• Stored records:
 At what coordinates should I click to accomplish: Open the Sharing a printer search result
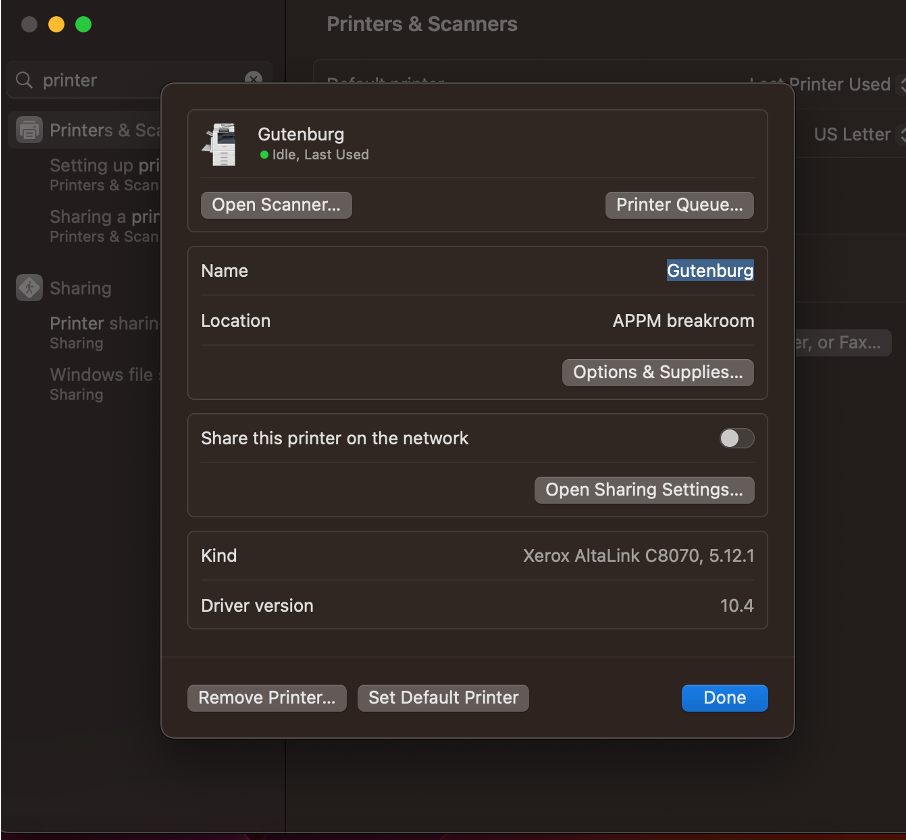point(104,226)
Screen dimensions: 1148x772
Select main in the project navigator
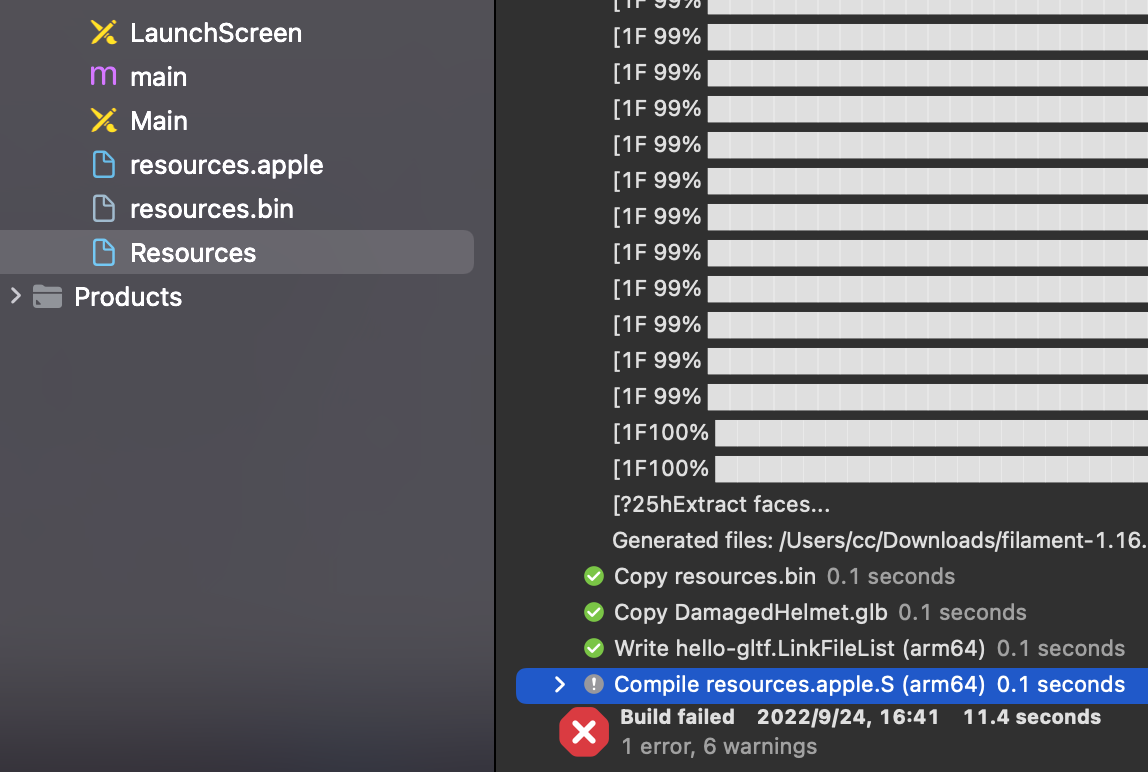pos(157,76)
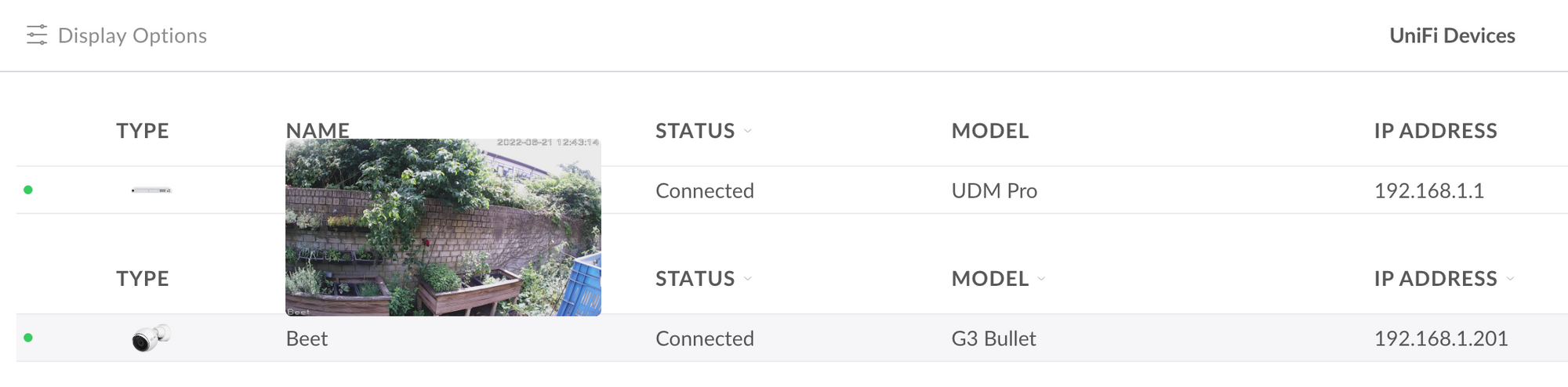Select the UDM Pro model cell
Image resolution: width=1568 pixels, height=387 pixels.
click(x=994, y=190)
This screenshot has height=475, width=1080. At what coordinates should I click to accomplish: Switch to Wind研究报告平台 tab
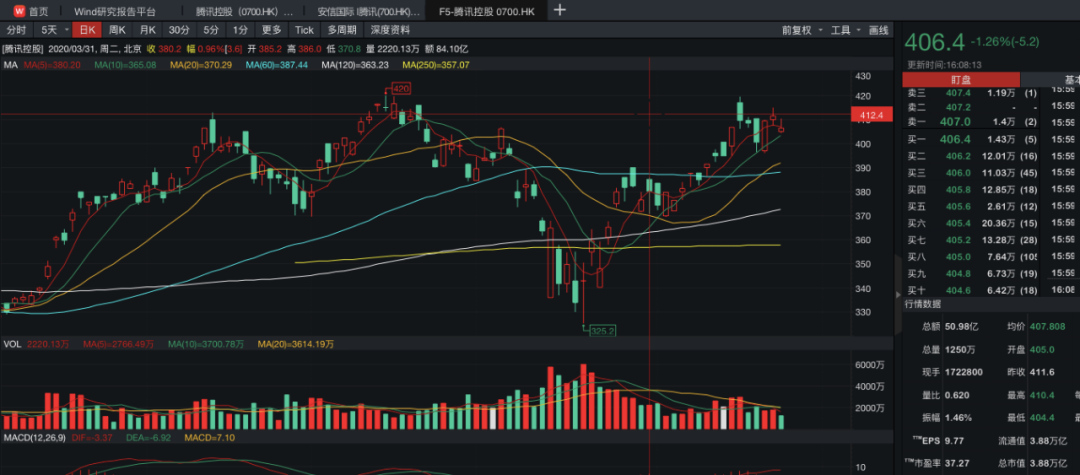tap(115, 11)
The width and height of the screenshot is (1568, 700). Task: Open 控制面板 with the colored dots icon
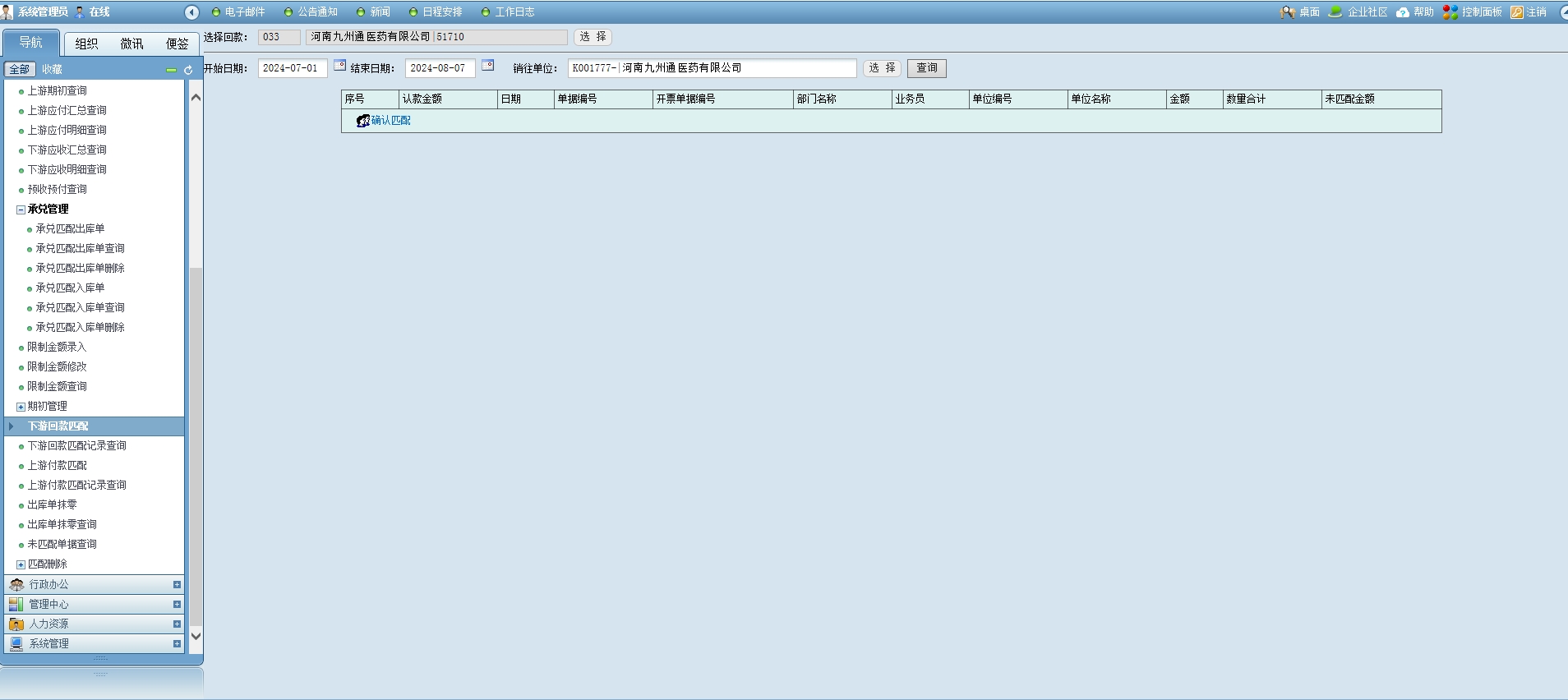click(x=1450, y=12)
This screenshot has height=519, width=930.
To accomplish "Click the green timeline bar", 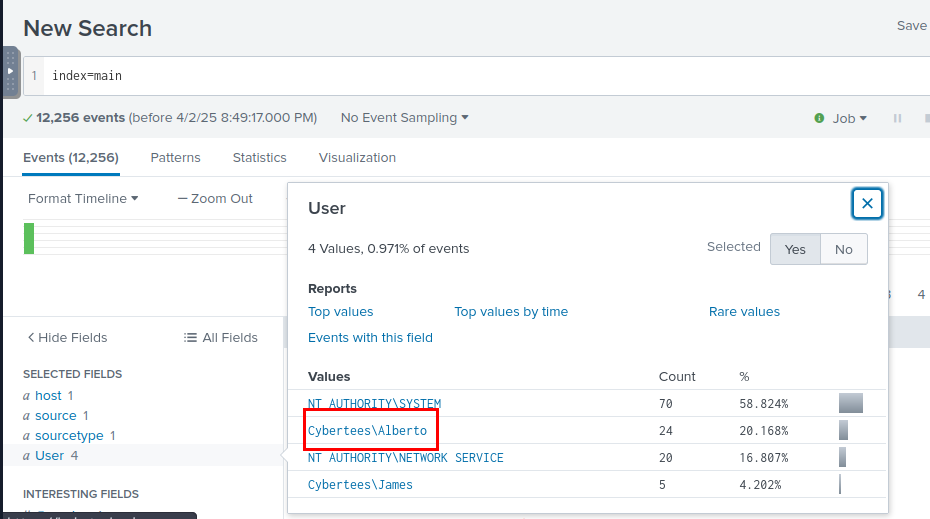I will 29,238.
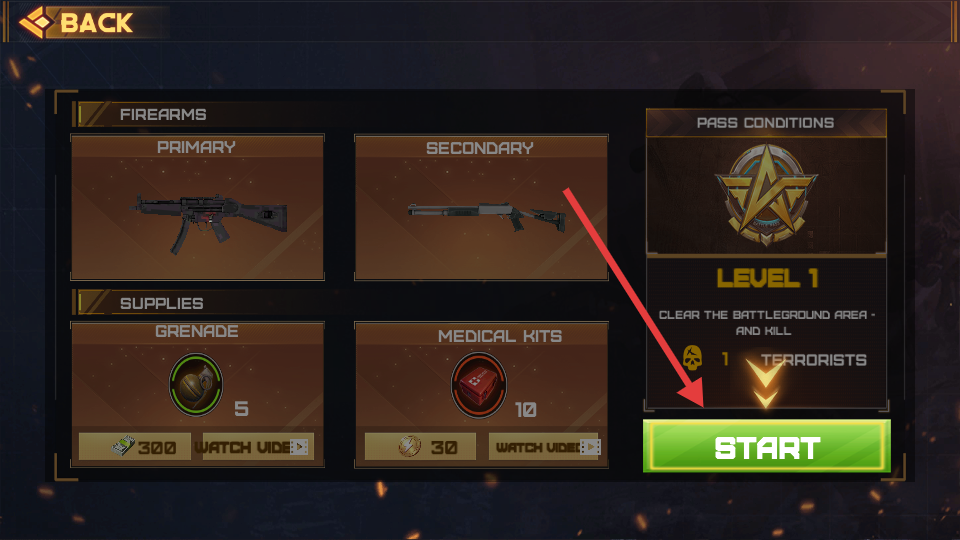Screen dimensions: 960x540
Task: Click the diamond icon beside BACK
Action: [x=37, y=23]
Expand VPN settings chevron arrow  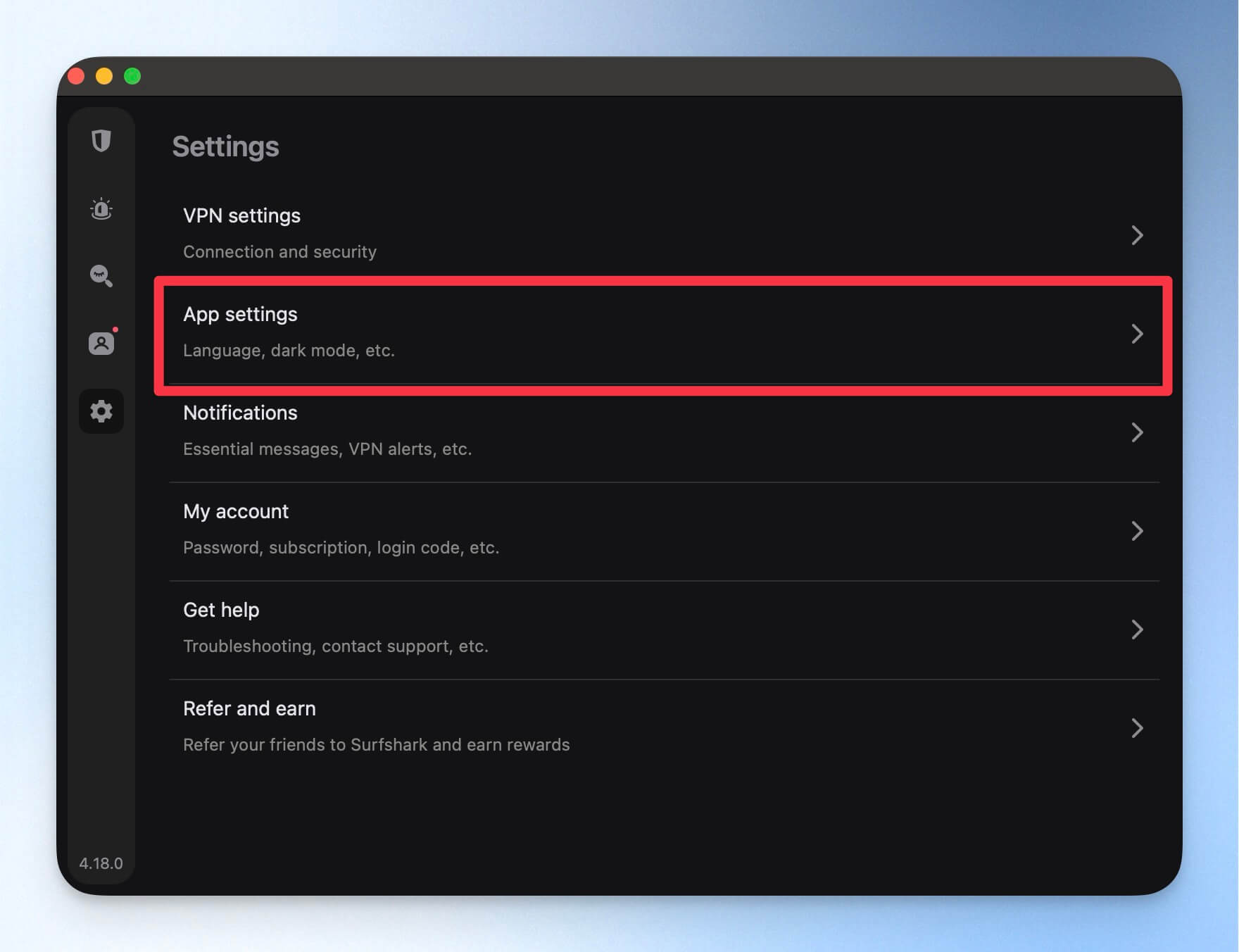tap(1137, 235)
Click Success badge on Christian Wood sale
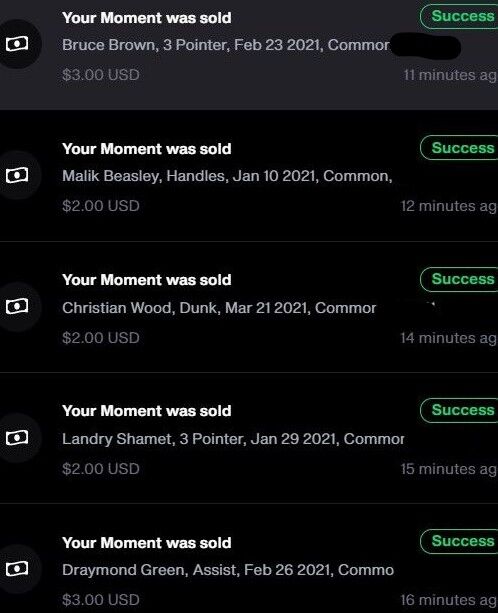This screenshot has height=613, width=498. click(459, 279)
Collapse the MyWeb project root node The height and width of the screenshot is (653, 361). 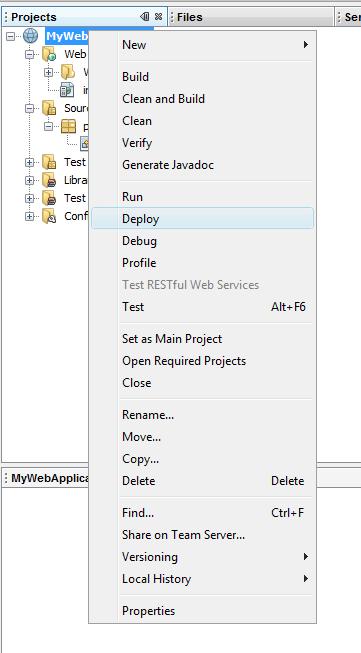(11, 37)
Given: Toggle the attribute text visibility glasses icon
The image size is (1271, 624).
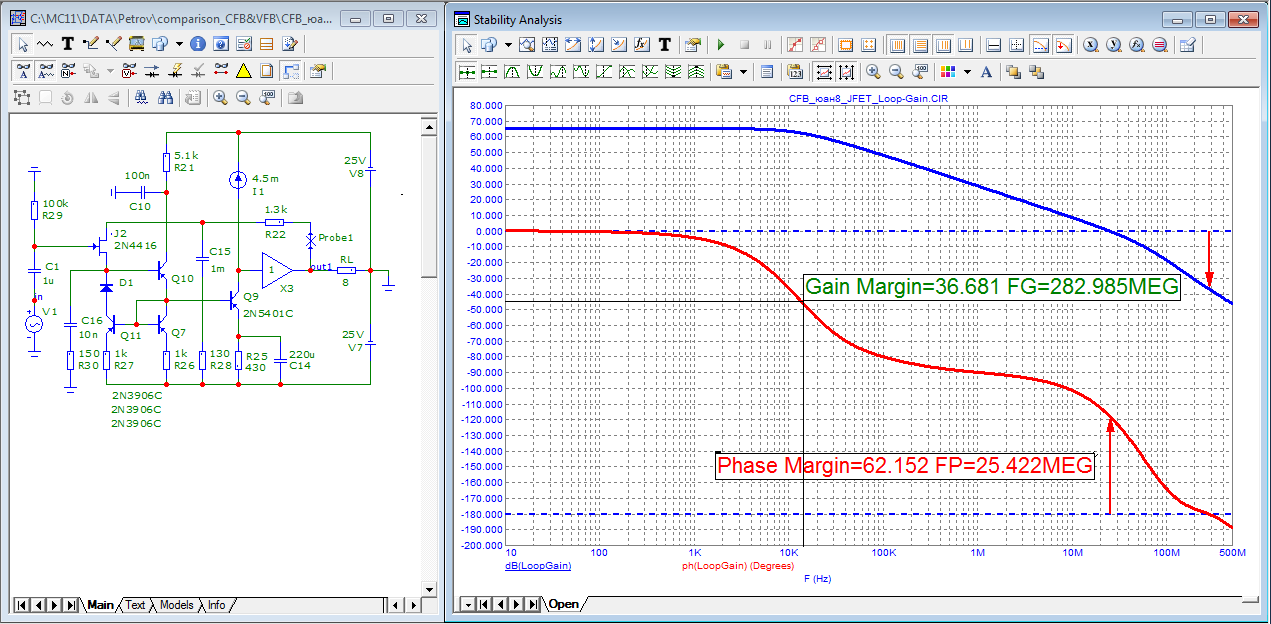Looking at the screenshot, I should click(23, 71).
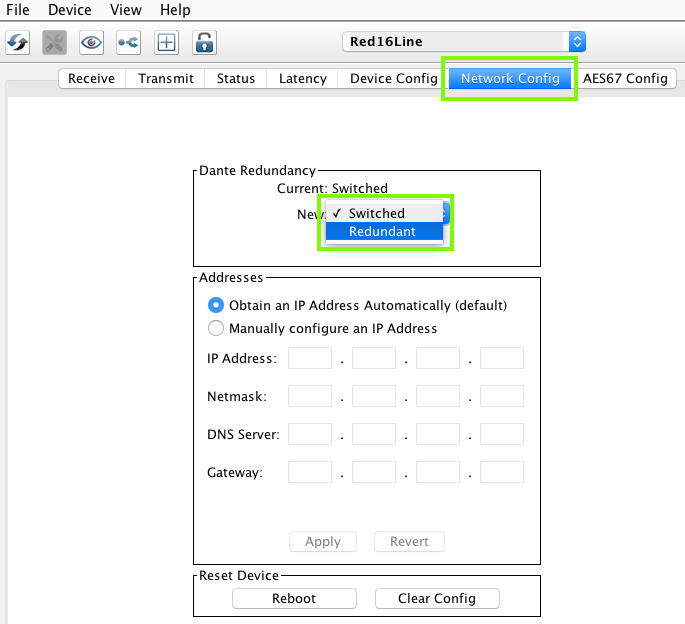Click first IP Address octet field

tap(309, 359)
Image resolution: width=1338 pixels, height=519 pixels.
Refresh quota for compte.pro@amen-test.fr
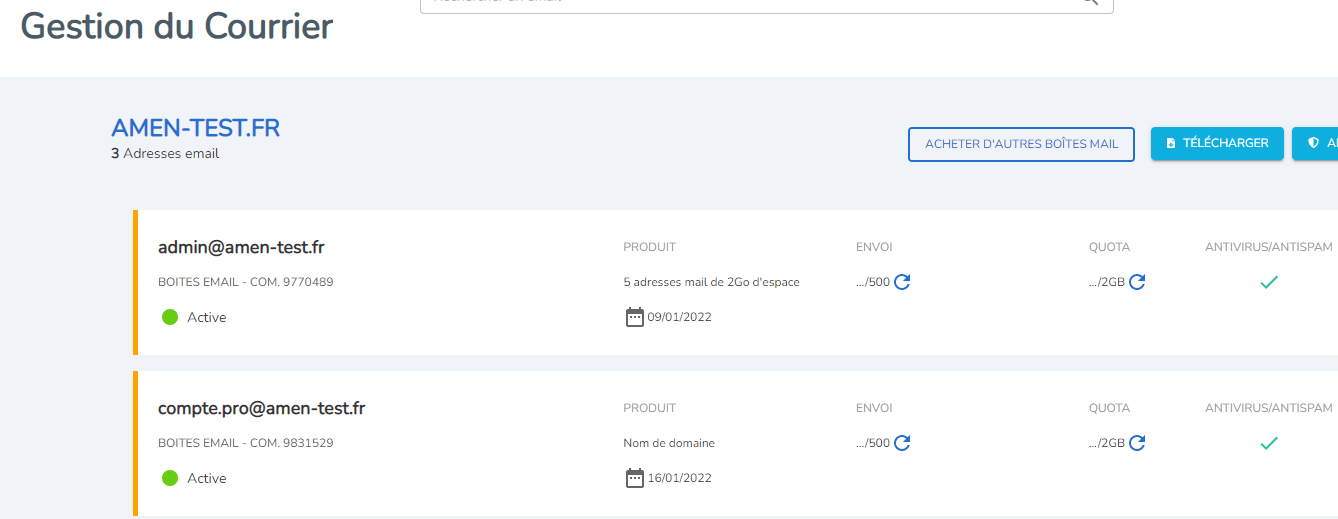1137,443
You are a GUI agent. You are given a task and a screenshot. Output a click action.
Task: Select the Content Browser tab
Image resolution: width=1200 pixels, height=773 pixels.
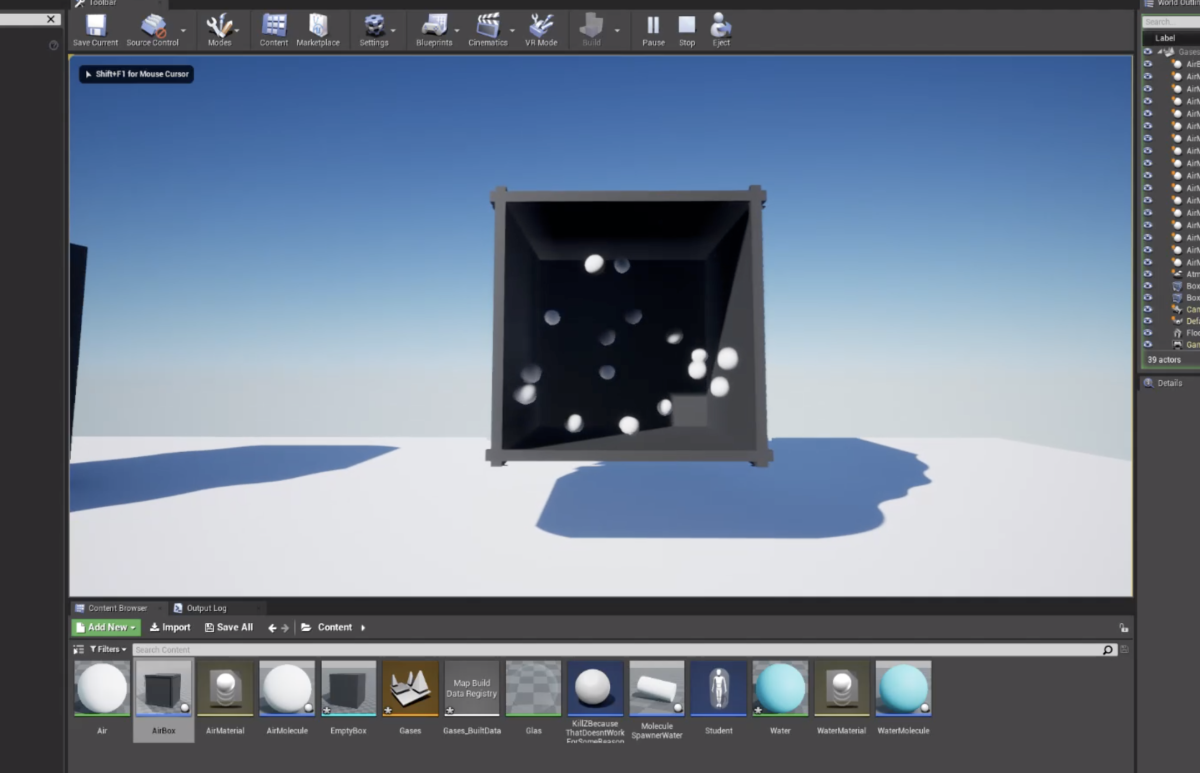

• Instructions to follow: The lines from the one containing "You are a GUI" through the end of the data above are to be copied exactly, both ends included, and pictures are to be omitted.

• Task result:
You are a GUI agent. You are given a task and a screenshot. Output a click action.
Task: Select the Content Browser tab
Image resolution: width=1200 pixels, height=773 pixels.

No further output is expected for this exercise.